1. A medicant infusion pump system, comprising:

a tubing having an outermost layer formed of a cut-resistant material and an innermost layer formed of a material that is more resilient than the outermost layer;

a pump mechanism mechanically coupled to the tubing and configured to act on at least a portion of the tubing to cause fluid flow through the tubing.

2. A system as in claim 1, wherein the outermost layer comprises a platinum cured resin.

3. A system as in claim 1, wherein the innermost layer comprises a peroxide cured resin.

4. A system as in claim 1, wherein the innermost and outermost layers are the only layers of the tubing.

5. A system as in claim 1, wherein the innermost and outermost layers have different hysteresis properties.

6. A system as in claim 1, wherein the tubing is manufactured pursuant to a co-extrusion process.

7. A system as in claim 1, wherein the pump mechanism acts directly onto the tubing.

8. A system as in claim 1, wherein the outermost layer comprises Biosil platinum cured material.

9. A system as in claim 1, wherein the innermost layer comprises a Shinitsu peroxide cured material.

10. A system as in claim 1, wherein the tubing comprises more than two layers.

11. A medicant infusion pump system, comprising:

a tubing having an outermost layer formed of a cut-resistant material, an intermediate layer formed of a material that is more resilient than the outermost layer, and an innermost layer formed of a material having low migration properties;

a pump mechanism mechanically coupled to the tubing and configured to act on at least a portion of the tubing to cause fluid flow through the tubing.

12. A system as in claim 11, wherein the outermost layer comprises a platinum catalyzed material.

13. A system as in claim 11, wherein the innermost layer comprises a platinum cured material.

14. A system as in claim 11, wherein the intermediate layer comprises a peroxide catalyzed material.

15. An infusion tubing configured for use with an infusion pump system, the tubing comprising:

a generally cylindrical outermost layer formed of a cut-resistant material; and

an innermost layer positioned concentrically within the outermost layer, the innermost layer formed of a material that is more resilient than the outermost layer, wherein the innermost layer defines an internal lumen through which a medicant may flow.

16. A tubing as in claim 15, wherein the outermost layer comprises a platinum cured resin.

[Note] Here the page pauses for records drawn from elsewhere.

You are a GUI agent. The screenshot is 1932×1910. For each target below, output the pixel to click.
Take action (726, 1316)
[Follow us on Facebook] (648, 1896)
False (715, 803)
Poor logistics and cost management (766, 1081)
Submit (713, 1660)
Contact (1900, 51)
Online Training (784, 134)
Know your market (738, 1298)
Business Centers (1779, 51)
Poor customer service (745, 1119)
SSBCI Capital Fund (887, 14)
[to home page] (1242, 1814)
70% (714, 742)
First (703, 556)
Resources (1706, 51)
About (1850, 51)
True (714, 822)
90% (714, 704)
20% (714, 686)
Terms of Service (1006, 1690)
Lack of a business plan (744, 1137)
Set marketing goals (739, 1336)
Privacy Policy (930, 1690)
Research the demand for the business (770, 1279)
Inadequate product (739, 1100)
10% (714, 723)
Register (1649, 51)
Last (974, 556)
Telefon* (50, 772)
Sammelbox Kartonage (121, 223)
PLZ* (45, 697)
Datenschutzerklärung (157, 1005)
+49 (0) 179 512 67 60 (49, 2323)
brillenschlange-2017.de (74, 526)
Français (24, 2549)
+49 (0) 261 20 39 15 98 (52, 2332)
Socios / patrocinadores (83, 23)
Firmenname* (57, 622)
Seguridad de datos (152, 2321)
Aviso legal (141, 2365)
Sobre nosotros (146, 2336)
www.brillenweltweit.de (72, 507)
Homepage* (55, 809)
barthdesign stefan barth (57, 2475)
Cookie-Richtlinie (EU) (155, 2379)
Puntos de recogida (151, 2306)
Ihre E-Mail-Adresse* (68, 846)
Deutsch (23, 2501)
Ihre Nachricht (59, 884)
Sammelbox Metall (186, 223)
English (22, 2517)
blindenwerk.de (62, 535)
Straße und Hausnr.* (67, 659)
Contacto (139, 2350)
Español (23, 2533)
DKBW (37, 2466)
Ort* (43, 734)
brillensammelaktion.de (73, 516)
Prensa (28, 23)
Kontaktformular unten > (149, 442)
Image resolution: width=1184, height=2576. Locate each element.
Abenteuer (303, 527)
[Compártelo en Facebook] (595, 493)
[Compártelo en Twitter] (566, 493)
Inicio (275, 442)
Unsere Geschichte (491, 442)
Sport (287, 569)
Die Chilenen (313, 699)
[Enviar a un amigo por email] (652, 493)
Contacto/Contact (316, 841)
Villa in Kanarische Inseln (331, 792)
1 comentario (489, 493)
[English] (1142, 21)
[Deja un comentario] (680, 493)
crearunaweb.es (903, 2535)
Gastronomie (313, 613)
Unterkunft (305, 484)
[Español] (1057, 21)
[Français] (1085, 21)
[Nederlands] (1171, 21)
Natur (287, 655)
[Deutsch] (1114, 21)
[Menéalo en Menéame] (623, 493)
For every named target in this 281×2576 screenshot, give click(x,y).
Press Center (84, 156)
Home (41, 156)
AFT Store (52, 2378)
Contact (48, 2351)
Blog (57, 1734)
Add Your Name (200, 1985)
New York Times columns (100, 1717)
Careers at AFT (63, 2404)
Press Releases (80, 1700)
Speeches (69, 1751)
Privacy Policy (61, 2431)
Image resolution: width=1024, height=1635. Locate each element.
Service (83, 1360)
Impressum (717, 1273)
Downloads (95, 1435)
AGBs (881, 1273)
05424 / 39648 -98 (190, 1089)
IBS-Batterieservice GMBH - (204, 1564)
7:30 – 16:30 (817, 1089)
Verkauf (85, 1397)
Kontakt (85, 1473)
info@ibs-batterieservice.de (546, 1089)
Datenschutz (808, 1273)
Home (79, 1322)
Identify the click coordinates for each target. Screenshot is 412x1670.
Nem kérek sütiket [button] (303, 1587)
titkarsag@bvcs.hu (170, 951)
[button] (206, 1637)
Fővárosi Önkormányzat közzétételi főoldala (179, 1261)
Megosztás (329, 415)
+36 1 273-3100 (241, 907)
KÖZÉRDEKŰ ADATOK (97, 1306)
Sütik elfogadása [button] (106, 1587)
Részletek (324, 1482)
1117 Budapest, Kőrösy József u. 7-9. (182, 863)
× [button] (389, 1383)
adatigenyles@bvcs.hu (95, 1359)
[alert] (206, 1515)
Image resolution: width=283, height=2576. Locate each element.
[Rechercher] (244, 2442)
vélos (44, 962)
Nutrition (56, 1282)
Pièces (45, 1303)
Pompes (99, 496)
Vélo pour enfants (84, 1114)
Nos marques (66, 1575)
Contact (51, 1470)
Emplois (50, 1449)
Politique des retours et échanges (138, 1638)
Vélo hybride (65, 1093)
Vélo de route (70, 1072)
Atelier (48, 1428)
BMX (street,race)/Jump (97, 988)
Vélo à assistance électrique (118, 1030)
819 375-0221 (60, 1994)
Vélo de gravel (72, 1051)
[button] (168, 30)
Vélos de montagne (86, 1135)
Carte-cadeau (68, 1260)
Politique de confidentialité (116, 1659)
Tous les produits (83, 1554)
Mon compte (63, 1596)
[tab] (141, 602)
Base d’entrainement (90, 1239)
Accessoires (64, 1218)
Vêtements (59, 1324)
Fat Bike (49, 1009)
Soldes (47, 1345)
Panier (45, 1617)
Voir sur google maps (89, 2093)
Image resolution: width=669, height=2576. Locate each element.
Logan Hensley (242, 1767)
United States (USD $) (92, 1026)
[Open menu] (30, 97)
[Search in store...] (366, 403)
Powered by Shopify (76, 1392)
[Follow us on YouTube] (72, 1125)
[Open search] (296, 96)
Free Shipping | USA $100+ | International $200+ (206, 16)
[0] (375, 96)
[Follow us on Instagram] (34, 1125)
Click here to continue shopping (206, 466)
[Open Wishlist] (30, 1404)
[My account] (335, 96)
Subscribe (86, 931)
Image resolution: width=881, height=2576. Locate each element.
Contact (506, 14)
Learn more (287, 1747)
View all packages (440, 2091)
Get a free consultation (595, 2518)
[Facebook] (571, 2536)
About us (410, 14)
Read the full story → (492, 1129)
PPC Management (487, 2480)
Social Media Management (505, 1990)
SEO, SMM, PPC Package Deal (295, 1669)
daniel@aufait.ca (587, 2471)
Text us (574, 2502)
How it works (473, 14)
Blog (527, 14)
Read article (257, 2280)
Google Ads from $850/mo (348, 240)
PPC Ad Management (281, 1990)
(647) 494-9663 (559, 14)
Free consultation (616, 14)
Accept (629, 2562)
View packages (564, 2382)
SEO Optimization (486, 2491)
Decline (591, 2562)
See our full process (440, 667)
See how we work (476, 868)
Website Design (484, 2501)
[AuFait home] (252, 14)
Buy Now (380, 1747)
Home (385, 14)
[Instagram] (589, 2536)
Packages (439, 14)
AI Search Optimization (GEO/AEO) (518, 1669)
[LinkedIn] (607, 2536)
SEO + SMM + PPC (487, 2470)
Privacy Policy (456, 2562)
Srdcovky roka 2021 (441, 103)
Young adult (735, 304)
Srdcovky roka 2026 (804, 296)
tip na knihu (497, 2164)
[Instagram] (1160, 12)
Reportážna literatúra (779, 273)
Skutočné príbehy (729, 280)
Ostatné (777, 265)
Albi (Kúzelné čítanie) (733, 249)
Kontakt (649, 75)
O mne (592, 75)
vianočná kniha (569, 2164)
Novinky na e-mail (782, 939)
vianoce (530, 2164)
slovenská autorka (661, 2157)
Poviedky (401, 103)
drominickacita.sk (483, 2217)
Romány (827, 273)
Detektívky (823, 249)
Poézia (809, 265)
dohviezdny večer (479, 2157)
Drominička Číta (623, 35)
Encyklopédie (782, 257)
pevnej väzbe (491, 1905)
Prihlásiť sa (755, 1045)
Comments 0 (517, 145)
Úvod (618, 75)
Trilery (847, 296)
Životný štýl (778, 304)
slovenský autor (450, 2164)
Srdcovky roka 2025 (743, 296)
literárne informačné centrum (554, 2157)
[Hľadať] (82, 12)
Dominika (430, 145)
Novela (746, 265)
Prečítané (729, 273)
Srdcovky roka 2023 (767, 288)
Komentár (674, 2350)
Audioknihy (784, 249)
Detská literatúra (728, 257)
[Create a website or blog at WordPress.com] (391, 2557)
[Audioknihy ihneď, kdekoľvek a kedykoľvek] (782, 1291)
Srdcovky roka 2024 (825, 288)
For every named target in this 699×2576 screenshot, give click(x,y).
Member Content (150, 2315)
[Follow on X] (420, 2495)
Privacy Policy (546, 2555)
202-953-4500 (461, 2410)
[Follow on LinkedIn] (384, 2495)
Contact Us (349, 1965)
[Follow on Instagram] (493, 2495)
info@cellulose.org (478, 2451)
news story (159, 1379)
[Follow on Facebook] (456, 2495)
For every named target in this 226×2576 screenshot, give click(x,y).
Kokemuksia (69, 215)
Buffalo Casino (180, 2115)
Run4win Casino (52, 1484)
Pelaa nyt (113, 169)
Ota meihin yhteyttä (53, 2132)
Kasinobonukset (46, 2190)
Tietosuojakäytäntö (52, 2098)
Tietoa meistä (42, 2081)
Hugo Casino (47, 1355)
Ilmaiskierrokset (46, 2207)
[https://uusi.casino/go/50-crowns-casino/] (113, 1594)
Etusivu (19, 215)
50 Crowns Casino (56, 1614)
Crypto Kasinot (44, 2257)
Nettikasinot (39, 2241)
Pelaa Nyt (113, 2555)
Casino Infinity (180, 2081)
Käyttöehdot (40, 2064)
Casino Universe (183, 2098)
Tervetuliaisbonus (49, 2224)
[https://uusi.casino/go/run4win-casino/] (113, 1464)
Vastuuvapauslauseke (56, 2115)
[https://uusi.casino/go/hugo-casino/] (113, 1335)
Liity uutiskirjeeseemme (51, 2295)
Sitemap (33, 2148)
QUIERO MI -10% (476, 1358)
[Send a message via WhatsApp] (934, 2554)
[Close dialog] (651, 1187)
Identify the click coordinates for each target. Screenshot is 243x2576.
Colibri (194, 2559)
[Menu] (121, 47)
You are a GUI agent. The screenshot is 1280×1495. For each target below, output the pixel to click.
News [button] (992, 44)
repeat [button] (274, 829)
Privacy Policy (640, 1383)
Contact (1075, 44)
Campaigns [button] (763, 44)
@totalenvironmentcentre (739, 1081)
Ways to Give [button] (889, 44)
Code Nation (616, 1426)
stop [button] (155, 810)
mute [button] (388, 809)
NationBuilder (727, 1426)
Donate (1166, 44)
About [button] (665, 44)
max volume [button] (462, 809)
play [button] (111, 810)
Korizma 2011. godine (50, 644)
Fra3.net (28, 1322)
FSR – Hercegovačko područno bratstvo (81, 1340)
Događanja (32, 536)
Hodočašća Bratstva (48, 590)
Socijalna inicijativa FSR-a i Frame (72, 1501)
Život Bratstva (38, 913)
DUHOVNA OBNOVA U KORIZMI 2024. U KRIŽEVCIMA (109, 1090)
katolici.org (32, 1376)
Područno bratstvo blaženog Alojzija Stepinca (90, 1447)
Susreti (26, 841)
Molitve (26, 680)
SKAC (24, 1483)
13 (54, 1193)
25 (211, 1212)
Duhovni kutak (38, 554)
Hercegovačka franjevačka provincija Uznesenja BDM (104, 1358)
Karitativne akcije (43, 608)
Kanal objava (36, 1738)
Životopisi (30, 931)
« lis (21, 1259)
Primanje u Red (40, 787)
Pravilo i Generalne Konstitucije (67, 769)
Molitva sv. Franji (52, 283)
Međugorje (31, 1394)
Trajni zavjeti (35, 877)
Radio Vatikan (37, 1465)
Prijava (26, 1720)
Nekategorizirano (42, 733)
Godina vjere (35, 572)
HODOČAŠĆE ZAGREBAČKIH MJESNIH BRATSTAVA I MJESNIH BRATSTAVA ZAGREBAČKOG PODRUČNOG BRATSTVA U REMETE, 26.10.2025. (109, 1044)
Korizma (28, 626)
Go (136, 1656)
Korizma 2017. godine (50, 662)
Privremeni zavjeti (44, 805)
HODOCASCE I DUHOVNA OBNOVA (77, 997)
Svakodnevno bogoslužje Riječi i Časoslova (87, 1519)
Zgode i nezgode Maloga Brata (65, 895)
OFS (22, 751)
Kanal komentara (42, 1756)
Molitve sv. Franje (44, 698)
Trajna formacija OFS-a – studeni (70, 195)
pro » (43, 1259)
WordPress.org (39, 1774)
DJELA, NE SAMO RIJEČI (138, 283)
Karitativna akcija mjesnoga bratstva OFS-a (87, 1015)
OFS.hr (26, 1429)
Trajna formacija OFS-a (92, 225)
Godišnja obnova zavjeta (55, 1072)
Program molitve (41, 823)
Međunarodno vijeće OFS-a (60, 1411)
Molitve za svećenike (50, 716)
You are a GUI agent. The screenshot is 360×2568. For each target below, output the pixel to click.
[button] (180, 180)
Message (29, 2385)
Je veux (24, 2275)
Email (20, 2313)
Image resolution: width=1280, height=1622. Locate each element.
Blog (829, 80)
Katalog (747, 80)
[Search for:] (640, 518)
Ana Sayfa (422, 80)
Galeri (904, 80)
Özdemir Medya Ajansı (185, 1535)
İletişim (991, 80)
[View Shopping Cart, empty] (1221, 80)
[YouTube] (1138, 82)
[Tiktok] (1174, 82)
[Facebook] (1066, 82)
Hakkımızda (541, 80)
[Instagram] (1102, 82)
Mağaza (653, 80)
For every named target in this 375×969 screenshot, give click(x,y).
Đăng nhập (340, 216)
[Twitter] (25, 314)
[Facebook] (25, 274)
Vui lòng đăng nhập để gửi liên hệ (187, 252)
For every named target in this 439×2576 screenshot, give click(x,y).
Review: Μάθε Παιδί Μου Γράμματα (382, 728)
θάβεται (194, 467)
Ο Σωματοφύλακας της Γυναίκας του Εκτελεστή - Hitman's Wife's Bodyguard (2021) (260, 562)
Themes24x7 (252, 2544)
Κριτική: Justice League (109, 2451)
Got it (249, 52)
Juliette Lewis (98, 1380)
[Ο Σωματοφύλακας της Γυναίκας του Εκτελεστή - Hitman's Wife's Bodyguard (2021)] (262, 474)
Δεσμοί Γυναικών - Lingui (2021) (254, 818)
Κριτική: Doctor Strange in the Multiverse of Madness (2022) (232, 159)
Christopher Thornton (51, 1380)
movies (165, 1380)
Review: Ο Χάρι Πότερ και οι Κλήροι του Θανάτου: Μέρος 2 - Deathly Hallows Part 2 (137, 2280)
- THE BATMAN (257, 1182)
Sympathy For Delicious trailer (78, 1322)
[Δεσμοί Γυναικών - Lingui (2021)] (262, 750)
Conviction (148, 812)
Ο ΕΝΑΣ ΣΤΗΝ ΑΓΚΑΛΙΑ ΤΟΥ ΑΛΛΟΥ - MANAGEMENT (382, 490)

17. A tubing as in claim 15, wherein the innermost layer comprises a peroxide cured resin.

18. A tubing as in claim 15, wherein the innermost and outermost layers are the only layers of the tubing.

19. A tubing as in claim 15, wherein the innermost and outermost layers have different hysteresis properties.

20. A tubing as in claim 15, wherein the tubing is manufactured pursuant to a co-extrusion process.

21. A tubing as in claim 15, wherein the outermost layer comprises Biosil platinum cured material.

22. A tubing as in claim 15, wherein the innermost layer comprises a Shinitsu peroxide cured material.

23. A tubing as in claim 1, wherein the tubing comprises more than two layers.

24. A medicant infusion pump system, comprising:

a tubing having an outermost layer formed of a material having shape recovery characteristics, an intermediate layer formed of a material that has lower moisture permeability than another layer of the tubing, and an innermost layer formed of a material having low migration properties;

a pump mechanism mechanically coupled to the tubing and configured to act on at least a portion of the tubing to cause fluid flow through the tubing.

25. A system as in claim 23, wherein the outermost layer comprises a peroxide catalyzed material.

26. A system as in claim 25, wherein the innermost layer comprises a platinum cured material.